Observations du Conseil de presse du Québec présentées au Conseil de la radiodiffusion et des télécommunications canadiennes dans le cadre de l’audience publique sur l’étude des demandes 2004-0279-3, 2004-0302-2, 2004-0280-1, 2003-1818-0

Introduction

  1. Les demandes présentées par Astral Média Radio inc. (Astral), 591991 B.C. Ltd. (filiale de Corus Entertaintment inc.) (Corus) ainsi que Diffusion Métromédia CMR inc. (Métromédia) qui doivent être étudiées par le Conseil de la radiodiffusion et des télécommunications canadiennes (CRTC) soulèvent l’inquiétude du Conseil de presse du Québec.

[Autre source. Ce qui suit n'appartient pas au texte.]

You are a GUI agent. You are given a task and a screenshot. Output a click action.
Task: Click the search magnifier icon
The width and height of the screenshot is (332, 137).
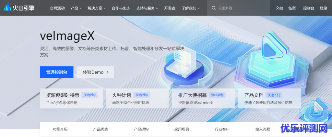(214, 8)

Les transactions et les modifications projetées pourraient transformer significativement le portrait de la radiodiffusion québécois et avoir un impact important sur la diversité des sources de nouvelles ainsi que sur l’avenir de la radio d’information.

  2. Dans le présent document, le Conseil de presse tentera de cerner les différents enjeux soulevés par un potentiel accueil de ces demandes et émettra les recommandations qui, selon lui, sont les plus favorables à l’intérêt public.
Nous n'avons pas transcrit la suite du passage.